Gabon : la SEEG sous pression après des milliards investis sans résultats tangibles

Libreville — Le mécontentement grandit au Gabon face à la gestion de l’eau et de l’électricité. Le parti présidentiel, l’Union Démocratique des Bâtisseurs (UDB), vient de frapper fort en exigeant des comptes précis de la Société d’énergie et d’eau du Gabon (SEEG).
Avec près d’un millier de milliards de francs CFA injectés en seulement trois ans, les Gabonais s’interrogent : où sont passés les résultats ? Les coupures répétées, les pénuries d’eau et les infrastructures vieillissantes persistent malgré ces investissements massifs. Le cabinet politique de Jean-Pierre Oyiba, dirigé par le président Brice Clotaire Oligui Nguema, a choisi un ton sans équivoque pour dénoncer cette situation intenable.
Une crise qui dépasse le simple héritage historique
Les problèmes de la SEEG ne se limitent plus à un passé lointain. Les Gabonais subissent au quotidien les conséquences de cette crise : délestages chroniques, coupures prolongées, accès limité à l’eau potable dans la capitale comme dans les régions. Les infrastructures, autrefois modernisées, peinent désormais à suivre la demande croissante. Pourtant, l’État a alloué des fonds exceptionnels pour rénover les installations, étendre les capacités de production et améliorer la distribution.
Les résultats, eux, se font toujours attendre. Les entreprises gabonaises, contraintes de recourir à des groupes électrogènes, voient leurs coûts exploser. Les commerces enregistrent des pertes colossales, tandis que les ménages subissent une dégradation constante de leur qualité de vie. Dans un pays où le développement économique dépend largement de la fiabilité énergétique, cette situation devient un frein majeur à l’attractivité du Gabon.
L’UDB exige des réponses claires
Le communiqué de l’UDB marque un tournant dans le débat public. Pour la première fois, un parti au pouvoir pointe du doigt la responsabilité managériale de la SEEG. L’eau et l’électricité ne sont pas de simples services : elles sont les piliers de la santé publique, de l’éducation, de la sécurité et de la compétitivité économique. Leur gestion doit donc être exemplaire.
- L’UDB rappelle que les fonds publics ont été mobilisés en urgence pour sauver le secteur.
- Les dirigeants de la SEEG sont désormais sommés de justifier l’utilisation de ces ressources.

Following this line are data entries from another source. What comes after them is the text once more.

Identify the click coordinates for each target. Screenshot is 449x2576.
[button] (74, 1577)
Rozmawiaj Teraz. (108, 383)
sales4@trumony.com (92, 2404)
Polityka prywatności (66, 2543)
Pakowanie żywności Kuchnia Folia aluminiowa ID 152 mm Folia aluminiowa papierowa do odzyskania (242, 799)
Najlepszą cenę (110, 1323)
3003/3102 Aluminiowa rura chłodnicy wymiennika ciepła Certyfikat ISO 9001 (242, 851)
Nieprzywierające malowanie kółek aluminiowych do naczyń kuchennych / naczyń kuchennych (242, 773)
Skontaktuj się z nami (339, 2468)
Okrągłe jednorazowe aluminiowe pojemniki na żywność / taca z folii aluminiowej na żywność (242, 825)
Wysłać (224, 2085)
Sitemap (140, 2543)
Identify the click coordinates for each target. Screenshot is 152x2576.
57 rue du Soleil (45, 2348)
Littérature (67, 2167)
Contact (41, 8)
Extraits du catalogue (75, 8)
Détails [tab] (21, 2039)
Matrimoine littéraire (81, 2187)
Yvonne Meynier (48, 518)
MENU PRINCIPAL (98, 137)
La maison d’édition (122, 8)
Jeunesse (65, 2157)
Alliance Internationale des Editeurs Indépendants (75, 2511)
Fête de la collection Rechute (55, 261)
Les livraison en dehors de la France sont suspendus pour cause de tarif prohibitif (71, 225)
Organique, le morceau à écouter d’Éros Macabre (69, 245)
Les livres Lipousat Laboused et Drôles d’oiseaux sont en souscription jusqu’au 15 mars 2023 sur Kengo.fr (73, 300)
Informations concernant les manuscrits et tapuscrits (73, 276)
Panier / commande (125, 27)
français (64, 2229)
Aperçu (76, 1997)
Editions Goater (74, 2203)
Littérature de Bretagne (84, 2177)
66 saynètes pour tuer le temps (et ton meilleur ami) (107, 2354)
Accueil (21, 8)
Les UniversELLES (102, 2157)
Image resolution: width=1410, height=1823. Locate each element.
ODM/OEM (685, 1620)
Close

- Le message est clair : les difficultés actuelles ne relèvent pas d’un manque de moyens, mais d’une exécution défaillante.
Cette prise de position stratégique permet à l’UDB de se distancier des éventuels échecs opérationnels, tout en renforçant son image auprès de l’opinion publique. Le parti souligne que la volonté politique est intacte, mais que les résultats doivent suivre.
Un test pour la transition
Depuis août 2023, les autorités de transition ont fait de l’amélioration du quotidien des Gabonais leur priorité absolue. Pourtant, peu de sujets cristallisent autant les frustrations que la gestion de l’eau et de l’électricité. Ce dossier est devenu un véritable baromètre de la crédibilité de l’État.
La question n’est plus tant celle des milliards dépensés que celle de leur traduction concrète. Les Gabonais attendent des actes : des robinets qui coulent sans interruption, des coupures qui cessent, des infrastructures à la hauteur des enjeux. Pour l’UDB, le temps des promesses est révolu. Les gestionnaires de la SEEG doivent désormais prouver leur capacité à transformer les investissements en solutions durables.
Les réformes profondes, une réorganisation de la gouvernance ou un renouvellement des équipes dirigeantes sont-ils à l’ordre du jour ? Une chose est sûre : les Gabonais ne se contenteront plus de discours. Ils veulent des résultats tangibles, et vite.